## Task directions
Here is a listing. Write it all out again exactly, but not its pictures.

Segment Start: Material for the task

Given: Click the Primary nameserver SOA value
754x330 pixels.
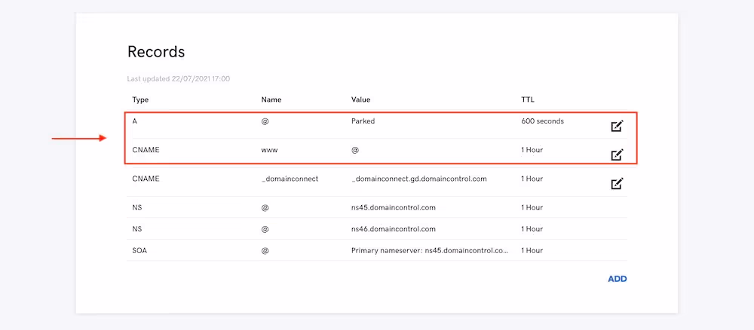Looking at the screenshot, I should [x=429, y=250].
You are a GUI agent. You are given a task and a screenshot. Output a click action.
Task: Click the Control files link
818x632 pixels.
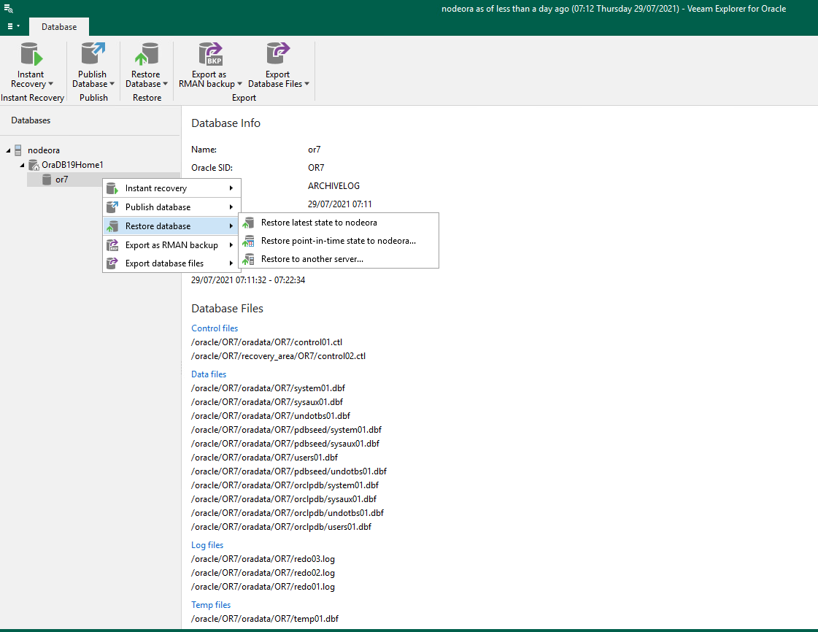[214, 328]
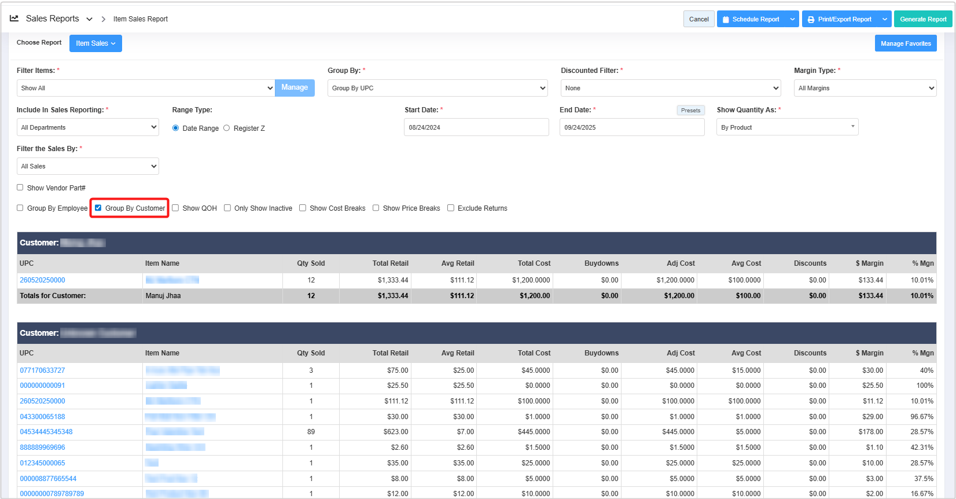Enable the Show QOH checkbox

coord(175,208)
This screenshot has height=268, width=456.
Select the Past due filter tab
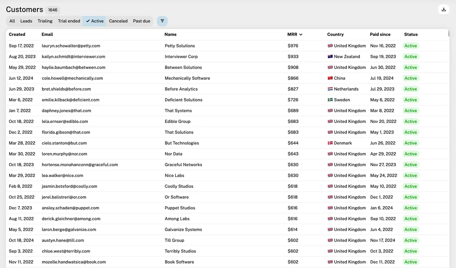(141, 21)
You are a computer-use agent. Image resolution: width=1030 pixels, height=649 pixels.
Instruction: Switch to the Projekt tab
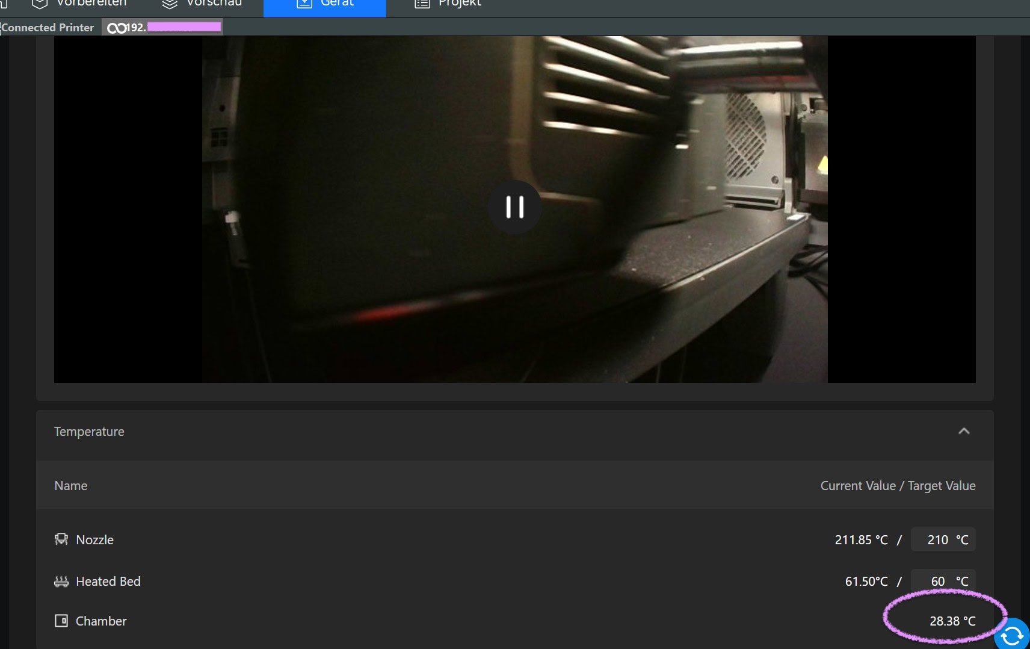[459, 4]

Segment End: Material for the task

## Answer to this problem
Given: Click the Primary nameserver SOA value
754x330 pixels.
Looking at the screenshot, I should [x=429, y=250].
You are a GUI agent. You are given a task and a screenshot. Output a click action.
Task: Click the Control files link
818x632 pixels.
[214, 328]
Enable the Show QOH checkbox

coord(175,208)
This screenshot has height=268, width=456.
Select the Past due filter tab
(141, 21)
You are a computer-use agent. Image resolution: width=1030 pixels, height=649 pixels.
Instruction: Switch to the Projekt tab
[459, 4]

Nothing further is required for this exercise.